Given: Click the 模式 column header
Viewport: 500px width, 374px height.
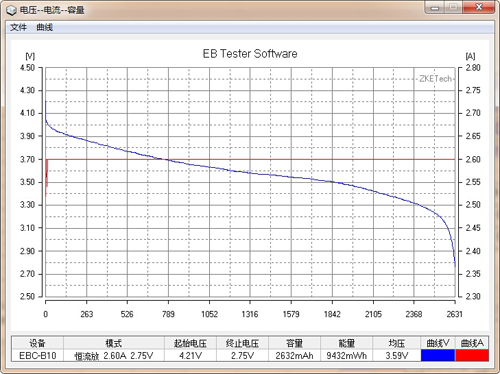Looking at the screenshot, I should pos(114,343).
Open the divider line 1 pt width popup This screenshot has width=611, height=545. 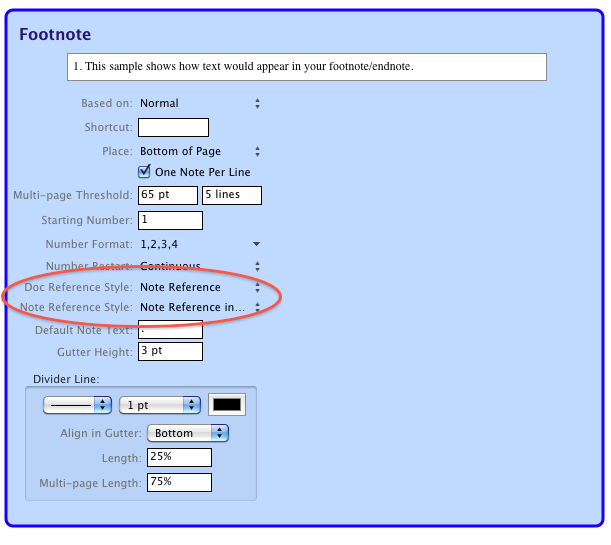pyautogui.click(x=160, y=405)
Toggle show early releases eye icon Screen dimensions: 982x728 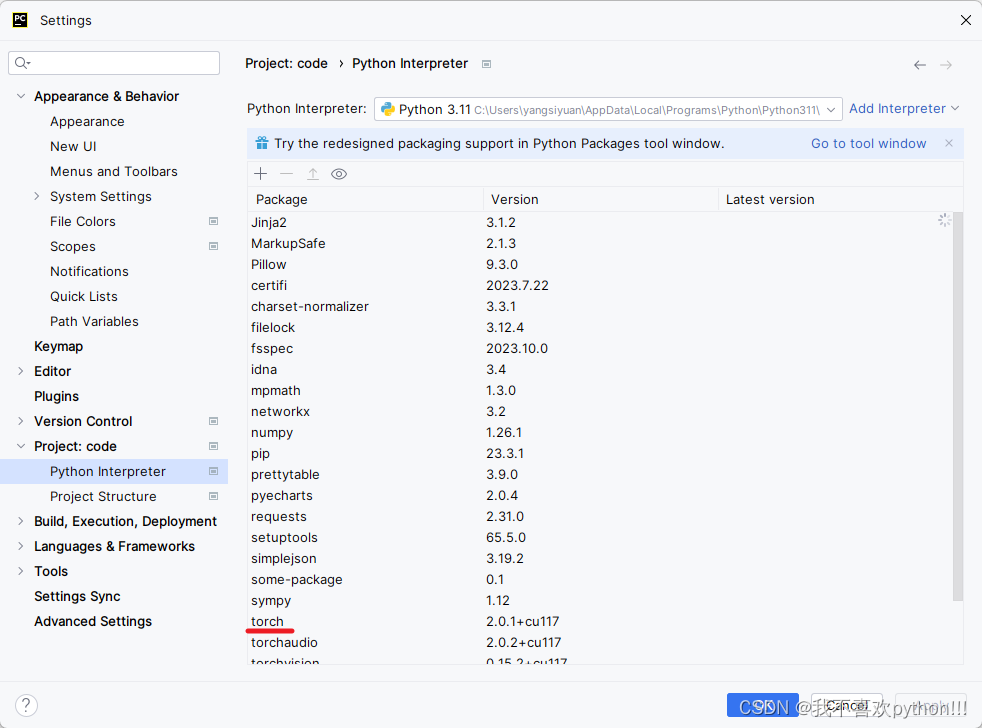point(339,174)
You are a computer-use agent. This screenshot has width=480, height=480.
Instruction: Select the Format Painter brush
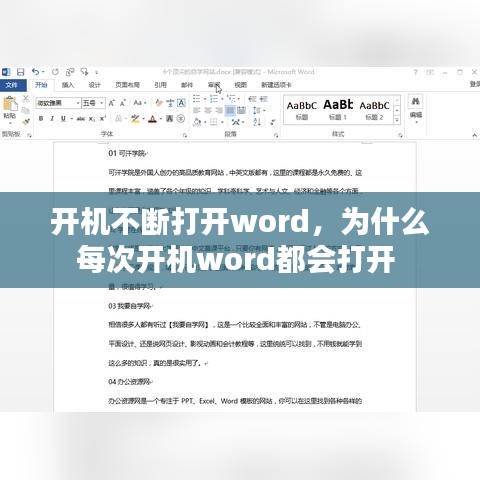[x=26, y=122]
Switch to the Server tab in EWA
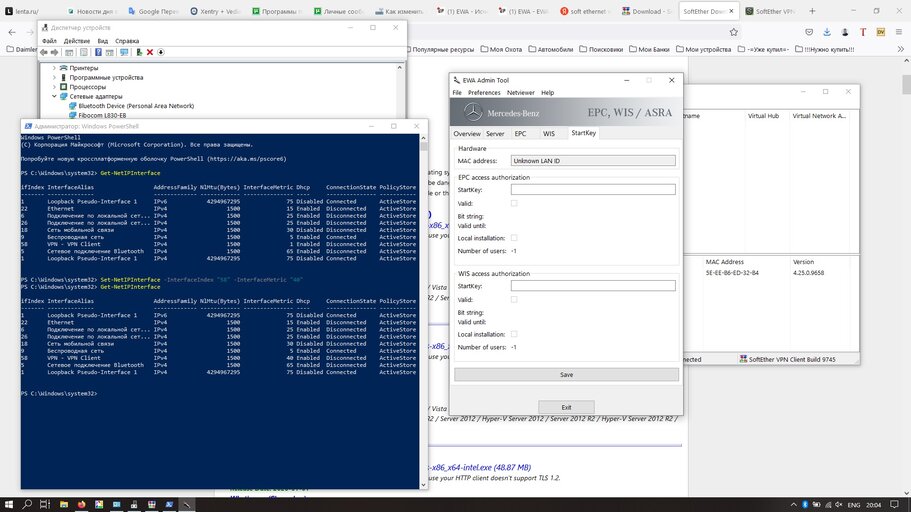The image size is (911, 512). point(495,133)
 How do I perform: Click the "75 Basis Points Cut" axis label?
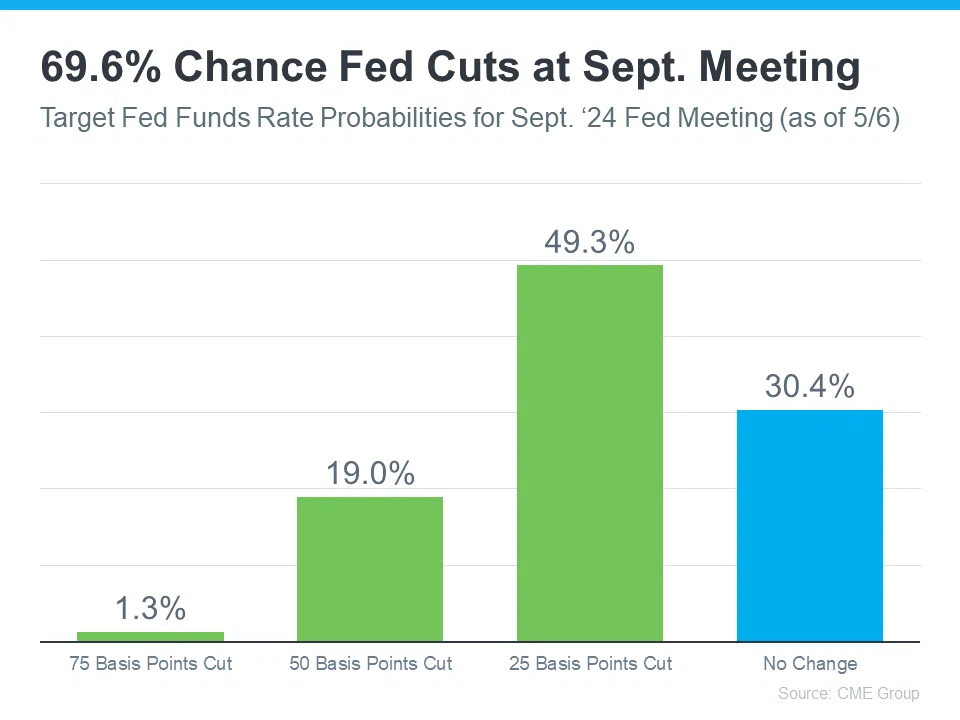[150, 664]
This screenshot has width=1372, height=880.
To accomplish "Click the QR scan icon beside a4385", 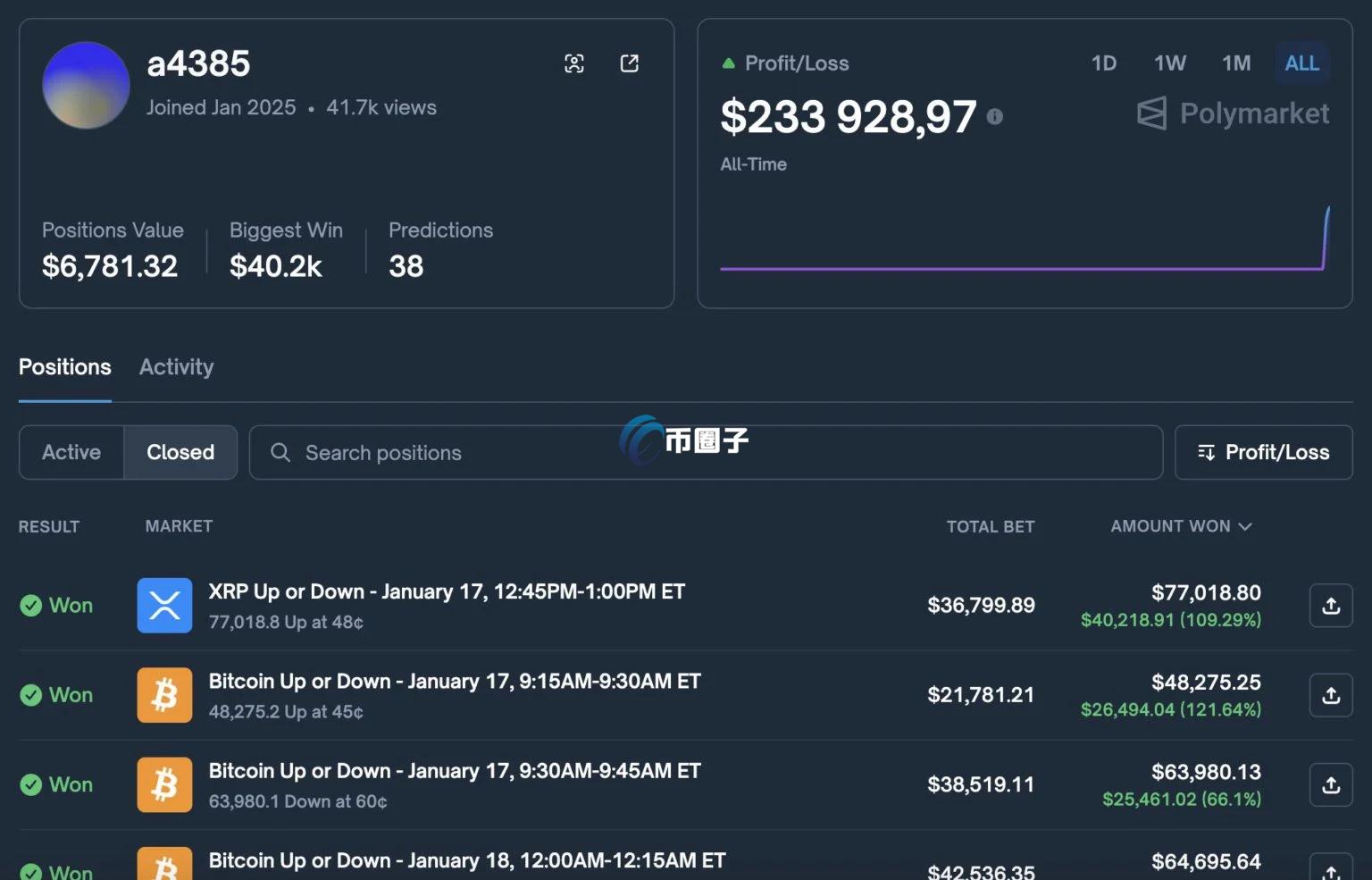I will tap(574, 63).
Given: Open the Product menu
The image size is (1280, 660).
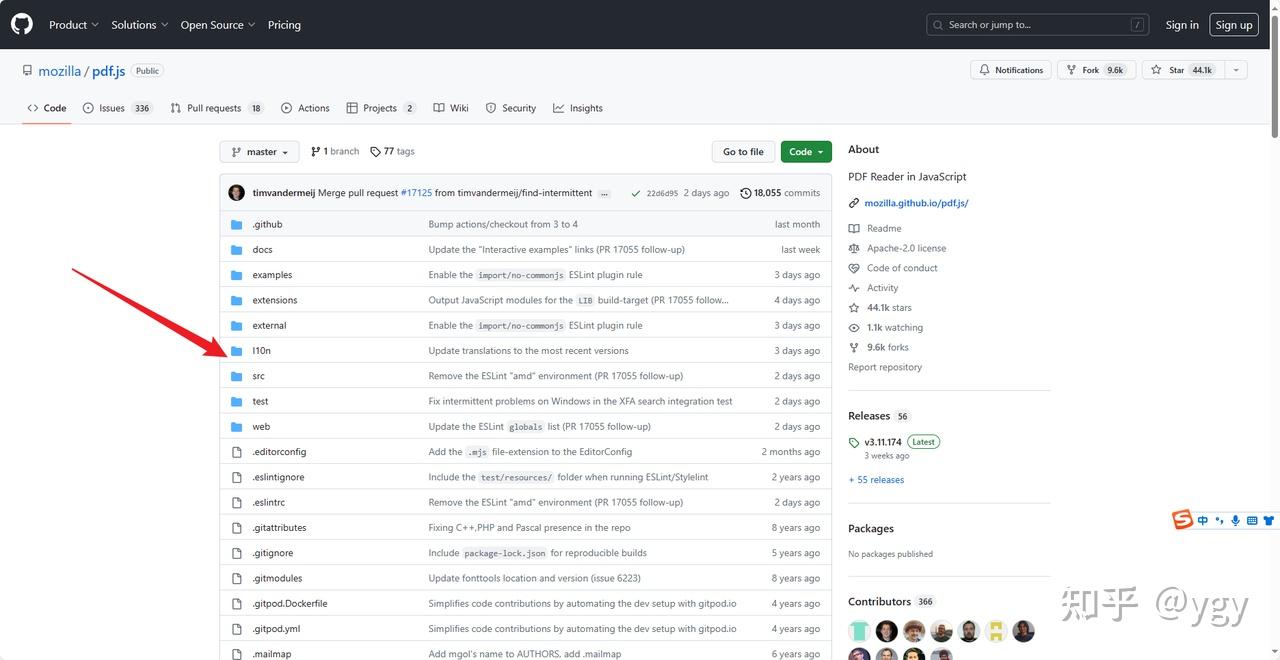Looking at the screenshot, I should pyautogui.click(x=72, y=24).
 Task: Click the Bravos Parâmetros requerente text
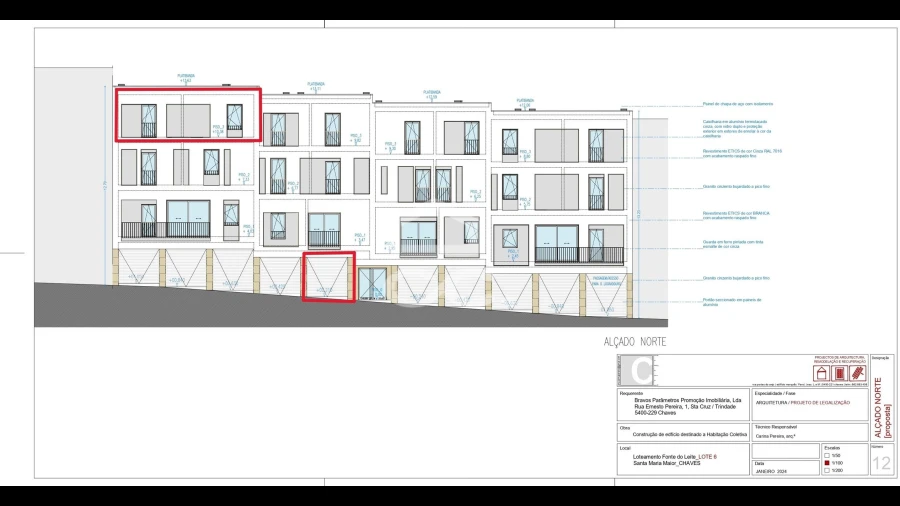[680, 402]
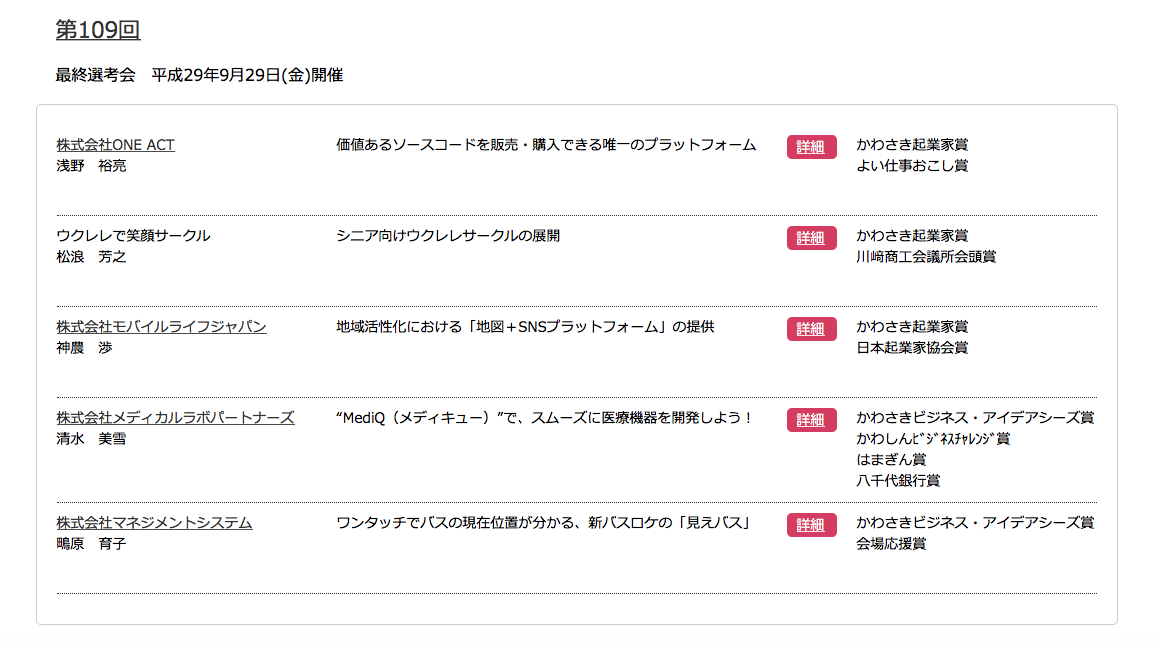Click the シニア向けウクレレサークルの展開 description
The width and height of the screenshot is (1158, 647).
[x=448, y=236]
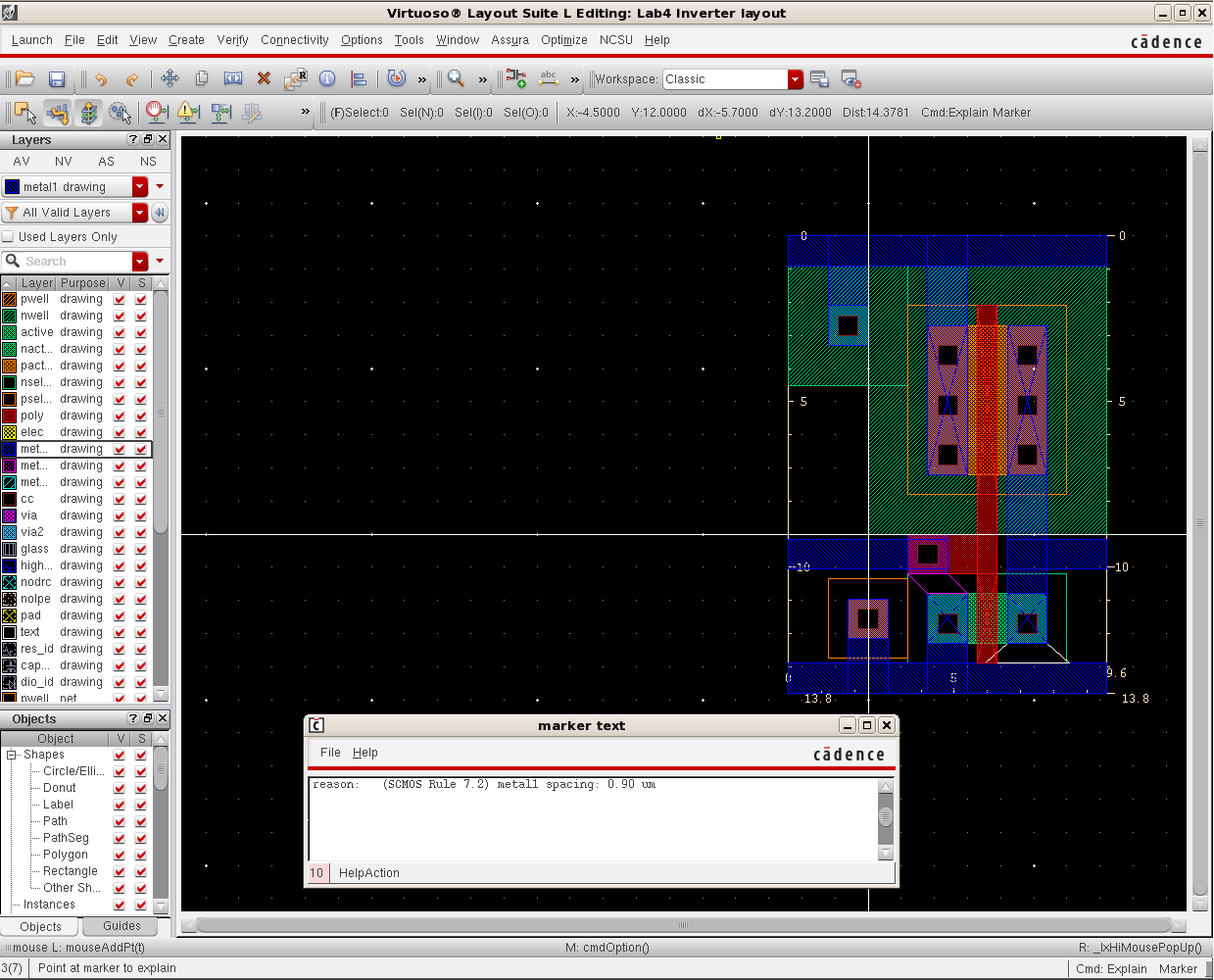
○ ○ ○ ○ ○
* [AIM OF THE TASK]:
Set apart and copy each line of the records that holds the word "Given".

* [SOLUTION FOR THIS TASK]:
Given: Click the 模式 column header
Given: Open the Product menu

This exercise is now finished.